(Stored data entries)

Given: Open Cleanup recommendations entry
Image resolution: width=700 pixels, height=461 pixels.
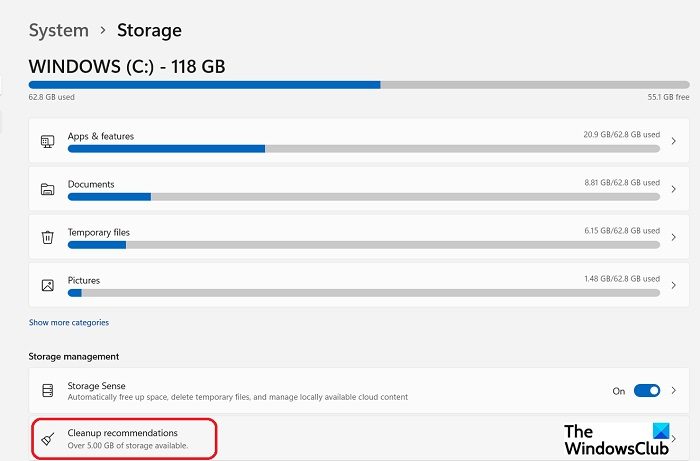Looking at the screenshot, I should pyautogui.click(x=359, y=439).
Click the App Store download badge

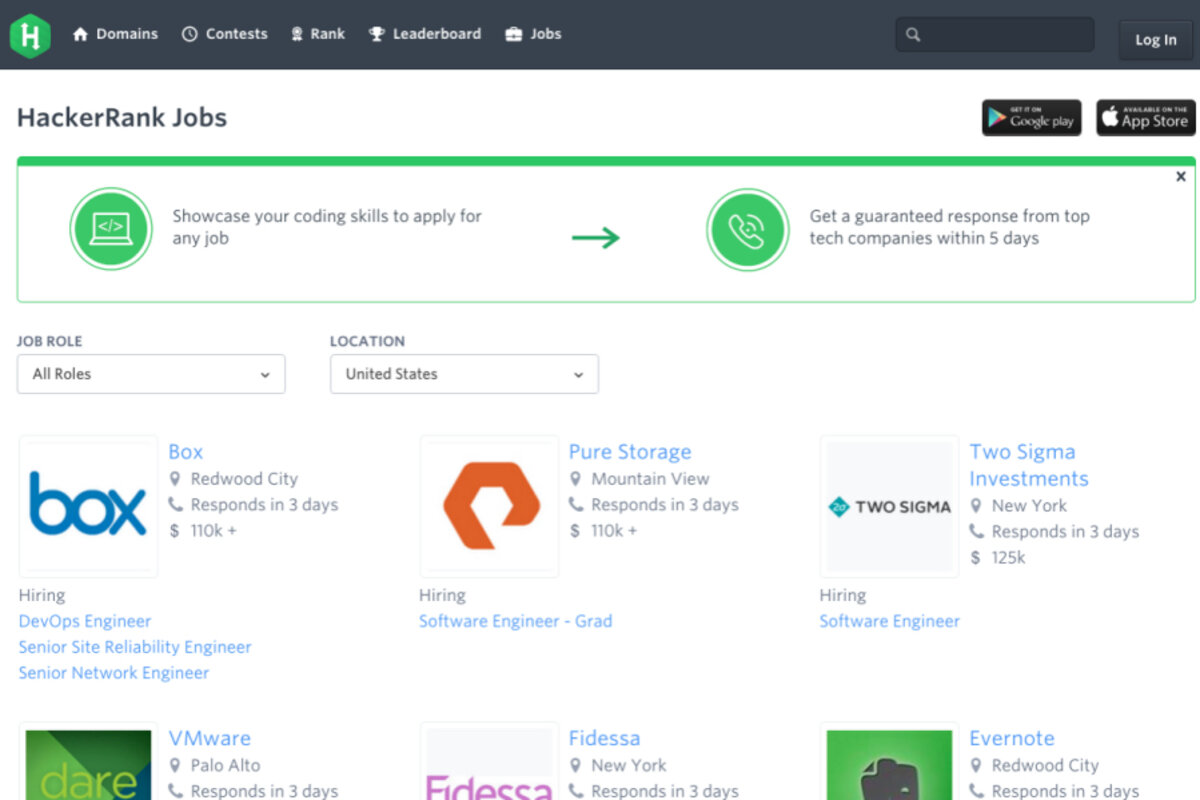(x=1145, y=118)
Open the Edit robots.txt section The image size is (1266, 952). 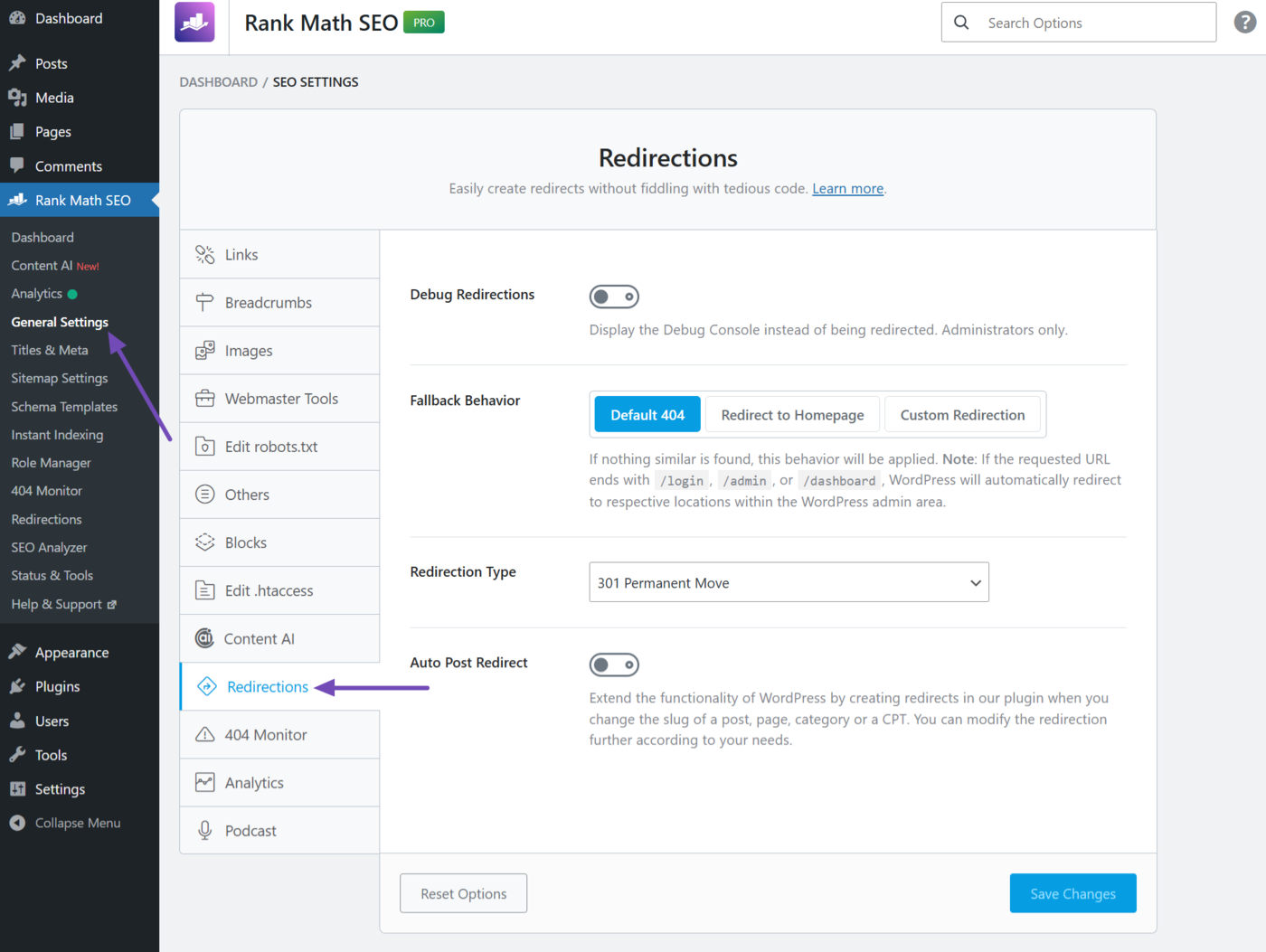click(x=205, y=446)
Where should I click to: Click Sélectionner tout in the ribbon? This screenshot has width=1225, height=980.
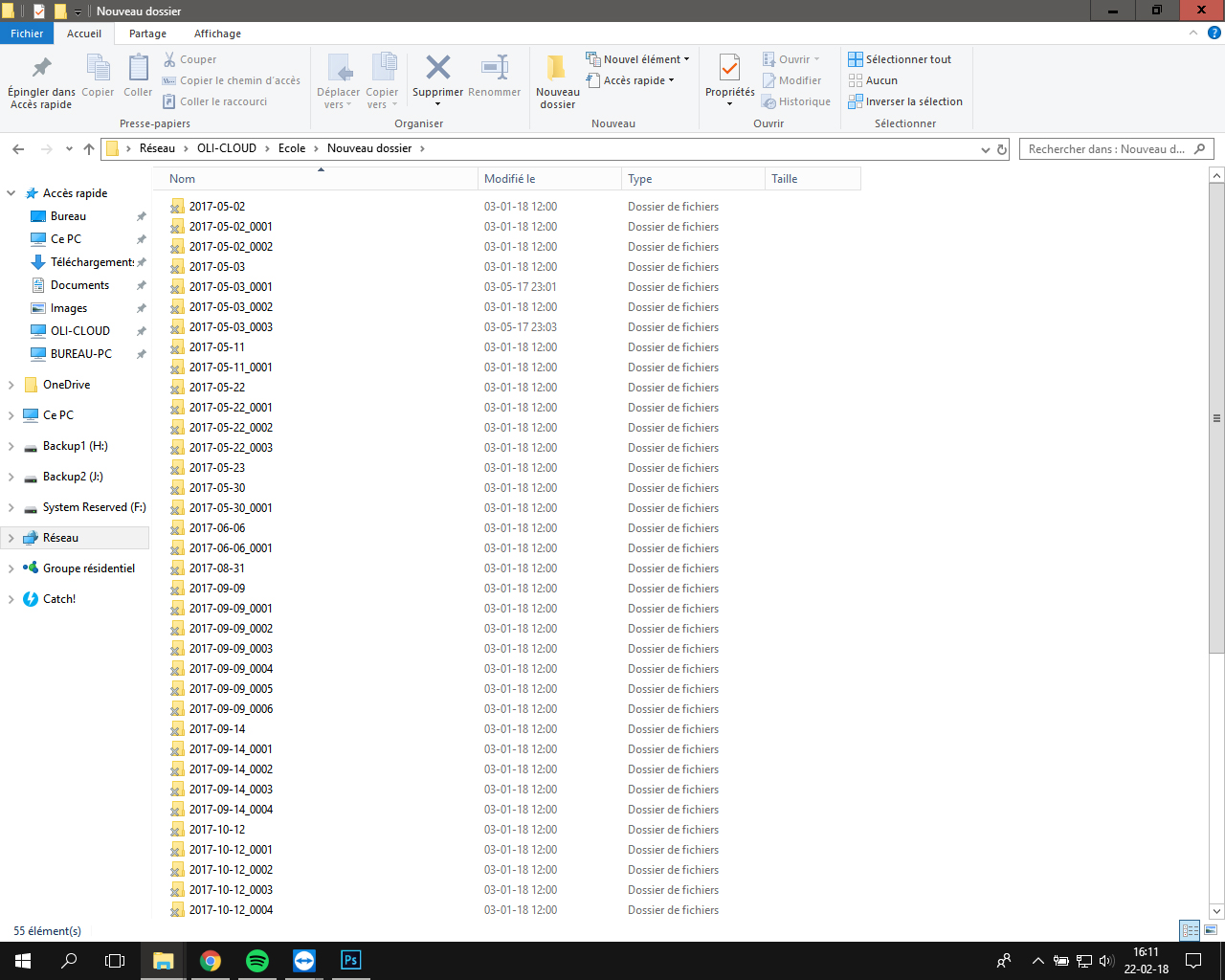900,59
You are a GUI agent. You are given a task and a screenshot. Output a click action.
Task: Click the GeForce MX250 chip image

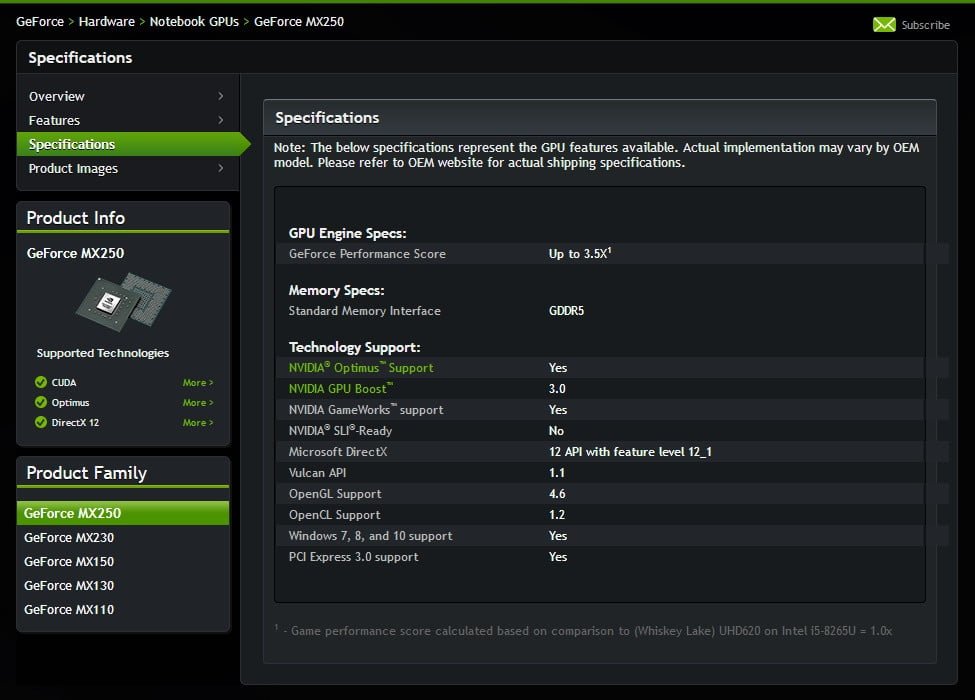click(123, 303)
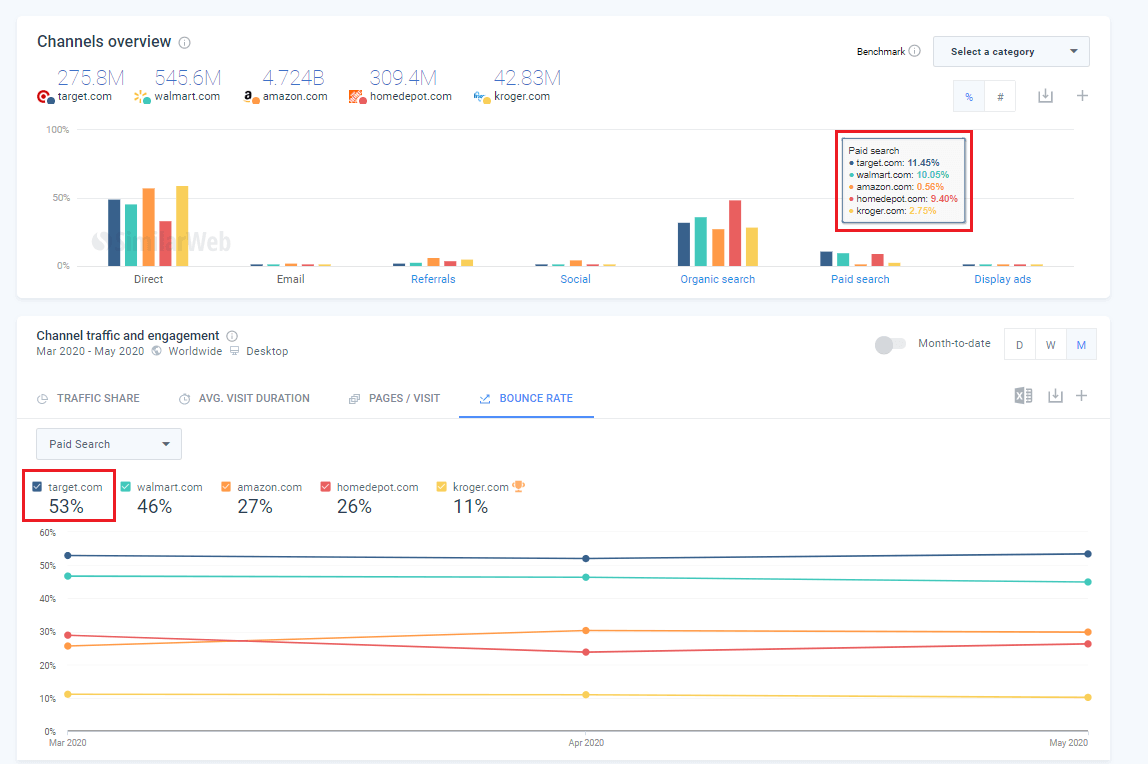Image resolution: width=1148 pixels, height=764 pixels.
Task: Click the Channels overview info icon
Action: click(x=184, y=43)
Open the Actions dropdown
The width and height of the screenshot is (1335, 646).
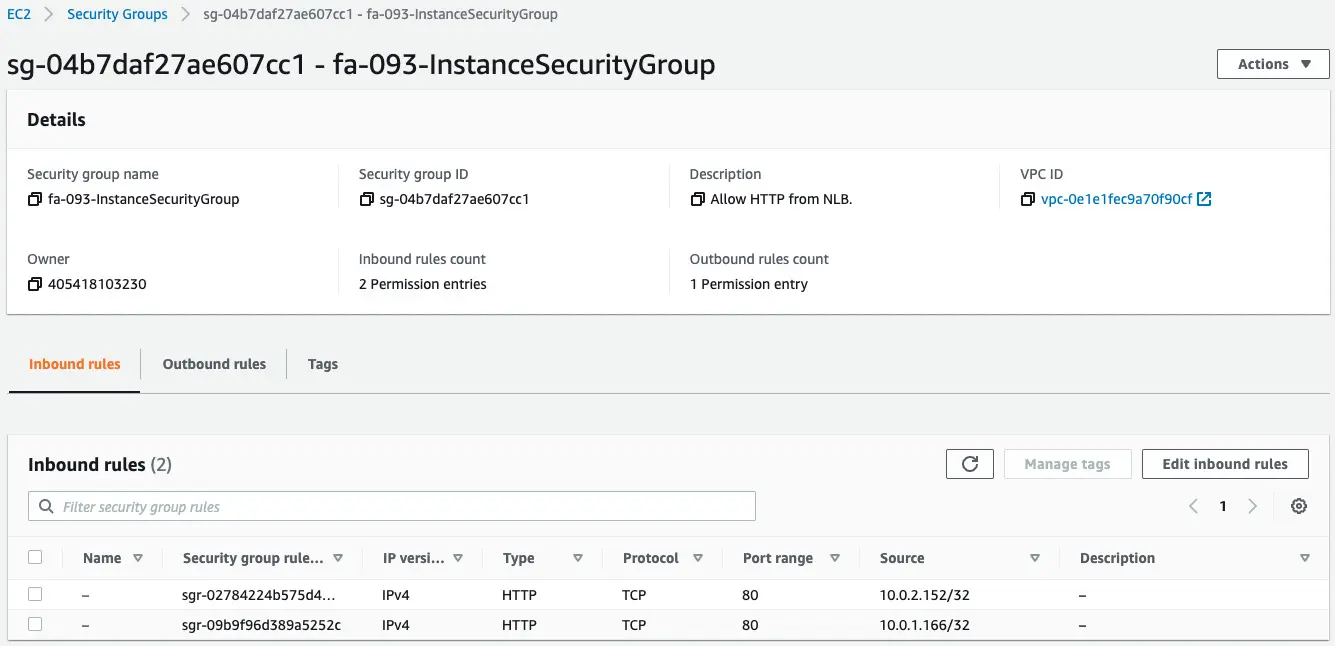[x=1271, y=63]
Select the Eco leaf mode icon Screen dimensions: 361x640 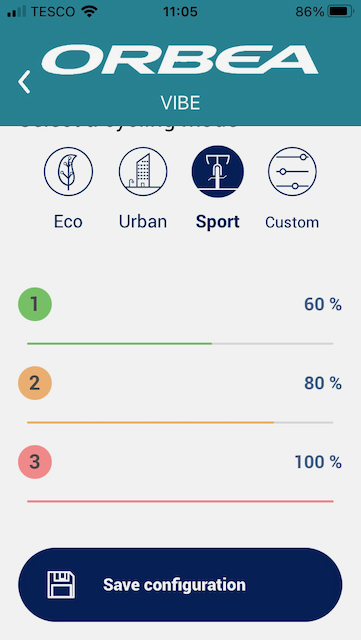68,171
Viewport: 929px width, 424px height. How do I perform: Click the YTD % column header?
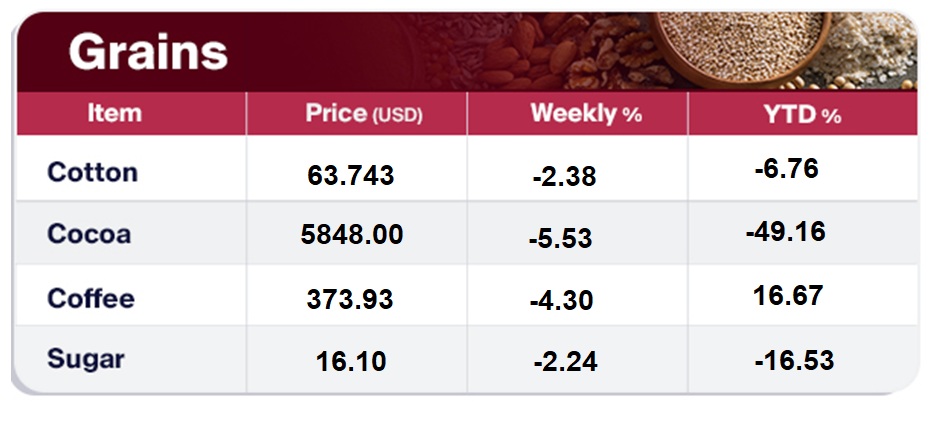[803, 114]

**What you will do**
How would the lines above read from the one with "Where should I" to the one with "You are a GUI", inclusive, with no pictures? Write them out exactly.

**Output**
Where should I click to: Click Sélectionner tout in the ribbon? This screenshot has width=1225, height=980.
900,59
You are a GUI agent. You are given a task and a screenshot. Output a click action.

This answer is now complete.